【Transformer从零开始代码实现 pytoch版】（五）总架构类的实现

news2025/2/19 7:18:45

Transformer总架构

在这里插入图片描述
在实现完输入部分、编码器、解码器和输出部分之后，就可以封装各个部件为一个完整的实体类了。

【Transformer从零开始代码实现 pytoch版】（一）输入部件：embedding+positionalEncoding

【Transformer从零开始代码实现 pytoch版】（二）Encoder编码器组件：mask + attention + feed forward + add&norm

【Transformer从零开始代码实现 pytoch版】（三）Decoder编码器组件：多头自注意力+多头注意力+全连接层+规范化层

【Transformer从零开始代码实现 pytoch版】（四）输出部件：Linear+softmax

编码器-解码器总结构代码实现

class EncoderDecoder(nn.Module):
    """ 编码器解码器架构实现、定义了初始化、forward、encode和decode部件
    """
    def __init__(self, encoder, decoder, source_embed, target_embed, generator):
        """ 传入五大部件参数

        :param encoder: 编码器
        :param decoder: 解码器
        :param source_embed: 源数据embedding函数
        :param target_embed: 目标数据embedding函数
        :param generator: 输出部分类被生成器对象
        """
        super(EncoderDecoder, self).__init__()
        self.encoder = encoder
        self.decoder = decoder
        self.src_embed = source_embed
        self.tgt_embed = target_embed
        self.generator = generator					# 生成器后面会专门用到

    def forward(self, source, target, source_mask, target_mask):
        """ 构建数据流入流出

        :param source: 源数据
        :param target: 目标数据
        :param source_mask: 源数据掩码张量
        :param target_mask: 目标数据掩码张量
        :return:
        """
        # 注意这里先用的encode和decode函数，又才在其函数里面，再用了encoder和decoder
        return self.decode(self.encode(source, source_mask), source_mask, target, target_mask)

    def encode(self, source, source_mask):
        """ 编码函数，编码部件

        :param source: 源数据张量
        :param source_mask: 源数据的掩码张量
        :return: 经过解码器的输出
        """
        return self.encoder(self.src_embed(source), source_mask)

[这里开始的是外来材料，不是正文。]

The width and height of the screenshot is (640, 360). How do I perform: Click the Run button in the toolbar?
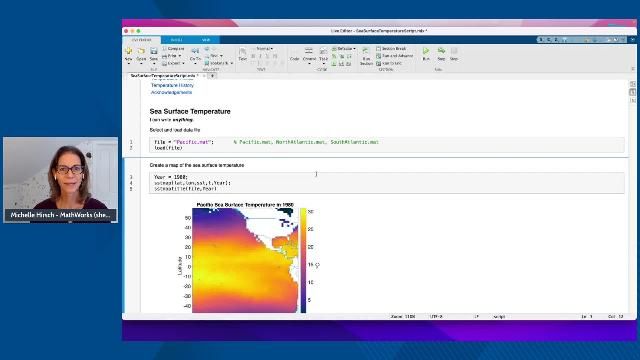point(426,53)
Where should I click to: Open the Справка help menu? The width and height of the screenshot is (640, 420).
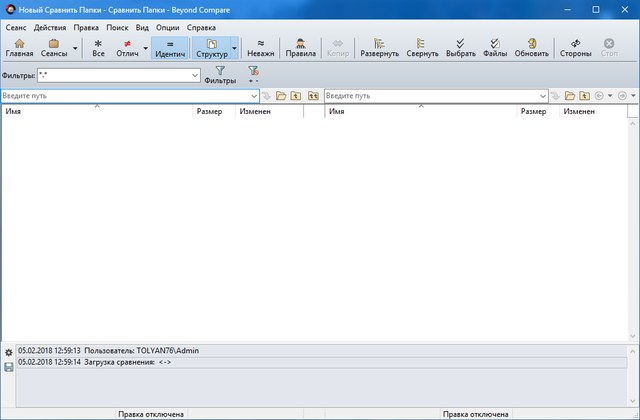[201, 27]
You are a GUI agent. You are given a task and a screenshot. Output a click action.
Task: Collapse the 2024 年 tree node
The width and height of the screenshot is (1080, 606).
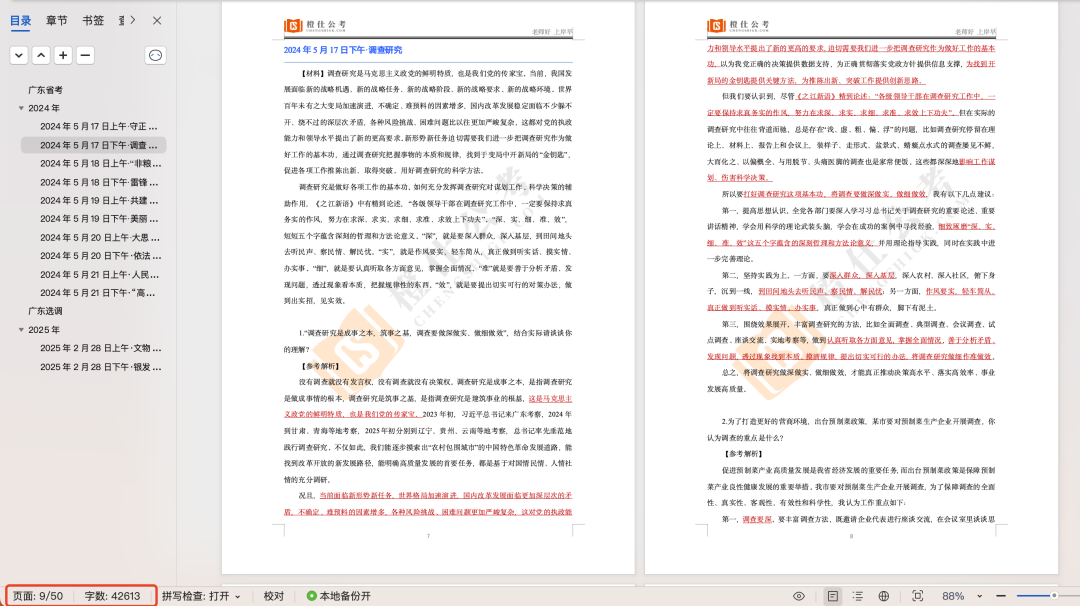pos(22,108)
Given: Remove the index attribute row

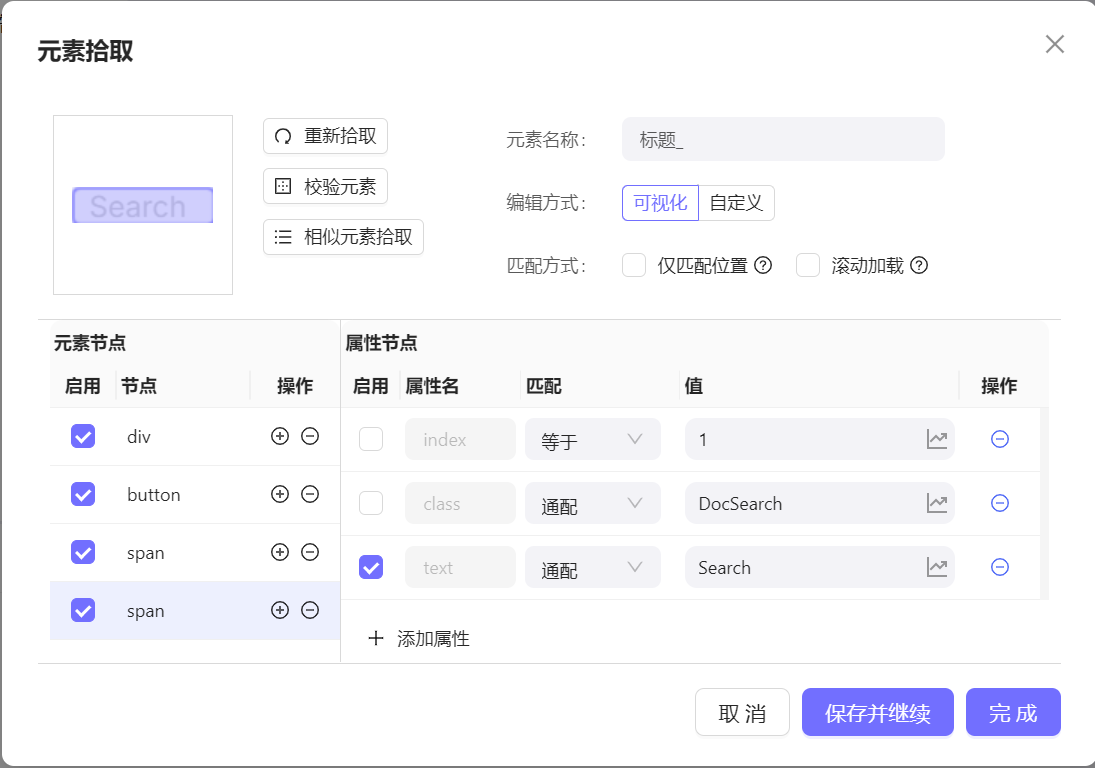Looking at the screenshot, I should [999, 439].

    def decode(self, memory, source_mask, target, target_mask):
        """ 解码函数，解码部件

        :param memory:编码器的输出QV
        :param source_mask:源数据的掩码张量
        :param target:目标数据
        :param target_mask:目标数据的掩码张量
        :return:
        """
        return self.decoder(self.tgt_embed(target), memory, source_mask, target_mask)

示例

# 输入参数
vocab_size = 1000
size = d_model = 512

# 编码器部分
dropout = 0.2
d_ff = 64				# 隐藏层参数
head = 8				# 注意力头数
c = copy.deepcopy
attn = MultiHeadedAttention(head, d_model)
ff = PositionwiseFeedForward(d_model, d_ff, dropout)
encoder_layer = EncoderLayer(size, c(attn), c(ff), dropout)
encoder_N = 8
encoder = Encoder(encoder_layer, encoder_N)

# 解码器部分
dropout = 0.2
d_ff = 64
head = 8
c = copy.deepcopy
attn = MultiHeadedAttention(head, d_model)
ff = PositionwiseFeedForward(d_model, d_ff, dropout)
decoder_layer = DecoderLayer(d_model, c(attn), c(attn), c(ff), dropout)
decoder_N = 8
decoder = Decoder(decoder_layer, decoder_N)

# 用了nn的embedding作为输入示意
source_embed = nn.Embedding(vocab_size, d_model)
target_embed = nn.Embedding(vocab_size, d_model)
generator = Generator(d_model, vocab_size)

# 输入张量和掩码张量
source = target = torch.LongTensor([[100, 2, 421, 508], [491, 998, 1, 221]])
source_mask = target_mask = torch.zeros(2, 4, 4)

# 实例化编码器-解码器，再带入参数实现
ed = EncoderDecoder(encoder, decoder, source_embed, target_embed, generator)
ed_res = ed(source, target, source_mask, target_mask)
print(f"ed_res: {ed_res}\n shape:{ed_res.shape}")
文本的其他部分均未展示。